Oglądałem odcinek pt. ,,Psychuszkin'' i myślę, że słowa ,,Ferdek do jasnej cholery'' nie jednego powalają na kolana. Ocena: 7, gdyby nie całe noce spędzone w toalecie...
Na pewno najlepsze były te początkowe odcinki, ale późniejsze też były znakomite, także
początkowo za nowego reżysera. Faktem jest, że potem serial dużo stracił na jakości. Za dużo
było chyba eksperymentów i prób odnawiania. Kiepscy zużyli się już dawno i tak naprawdę są dziś
sztucznie podtrzymywani przy życiu.
Jak ma na.imię i nazwisko aktorka która grała w w telewizji jako prostytutka w odcinku 338 gdzie
Ferdek i Paździoch przenosili się za pomocą telewizora do programów i seriali
Czy każdy polski serial musi spotkać ten sam żałosny koniec?
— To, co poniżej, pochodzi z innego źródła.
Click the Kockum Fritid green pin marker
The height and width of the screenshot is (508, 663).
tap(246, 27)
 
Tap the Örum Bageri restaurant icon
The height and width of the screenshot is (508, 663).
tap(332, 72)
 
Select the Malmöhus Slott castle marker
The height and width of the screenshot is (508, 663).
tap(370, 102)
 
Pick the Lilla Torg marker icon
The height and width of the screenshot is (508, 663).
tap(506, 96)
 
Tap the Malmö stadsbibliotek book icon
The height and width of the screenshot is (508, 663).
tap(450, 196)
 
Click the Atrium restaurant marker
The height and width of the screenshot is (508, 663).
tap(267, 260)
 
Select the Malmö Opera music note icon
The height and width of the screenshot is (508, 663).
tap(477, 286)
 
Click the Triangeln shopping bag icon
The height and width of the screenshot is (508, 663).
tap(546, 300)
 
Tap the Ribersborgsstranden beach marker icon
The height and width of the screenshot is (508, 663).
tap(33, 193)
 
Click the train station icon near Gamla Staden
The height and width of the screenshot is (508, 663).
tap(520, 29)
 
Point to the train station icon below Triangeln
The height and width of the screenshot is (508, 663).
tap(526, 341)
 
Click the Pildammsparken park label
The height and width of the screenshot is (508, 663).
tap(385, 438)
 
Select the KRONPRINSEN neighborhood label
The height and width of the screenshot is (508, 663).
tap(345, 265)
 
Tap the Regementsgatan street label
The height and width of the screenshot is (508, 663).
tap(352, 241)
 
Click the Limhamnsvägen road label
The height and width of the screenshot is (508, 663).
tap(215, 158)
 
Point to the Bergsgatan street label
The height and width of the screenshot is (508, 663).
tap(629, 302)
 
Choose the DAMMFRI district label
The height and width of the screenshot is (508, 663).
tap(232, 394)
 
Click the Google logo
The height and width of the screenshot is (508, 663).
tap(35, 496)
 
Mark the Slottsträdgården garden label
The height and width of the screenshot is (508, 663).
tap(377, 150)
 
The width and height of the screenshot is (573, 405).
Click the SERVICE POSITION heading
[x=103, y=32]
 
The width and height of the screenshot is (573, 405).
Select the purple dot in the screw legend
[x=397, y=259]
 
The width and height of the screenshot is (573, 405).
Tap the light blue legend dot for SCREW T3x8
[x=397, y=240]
Po kolei kręci się seriale po
kilkanaście lat aż do granicy śmieszności. Kto dziś pamięta jeszcze dawne dobre odcinki Klanu, ?
Złotopolskich czy właśnie Kiepskich? Dzisiaj wszyscy narzekają tylko na poziom tych produkcji. A
wystarczy tylko przestać...
Podobno na wiosnę kolejny sezon. Hmm będą ten serial kręcić chyba do momentu gdy oglądalność im nie spadnie do poziomu 1mln
Brawa dla tego Pana, że w końcu zaczął odcinać się od tego serialu. Gra w nim wciąż tylko dla
kasy, czego zresztą sam nie ukrywa. Ale wielkie brawa, że postanowił zmienić wygląd i wizerunek
oraz pchnąć naprzód swoją karierę. Wykorzystał sławę Kiepskich, ale potem się jej pozbył.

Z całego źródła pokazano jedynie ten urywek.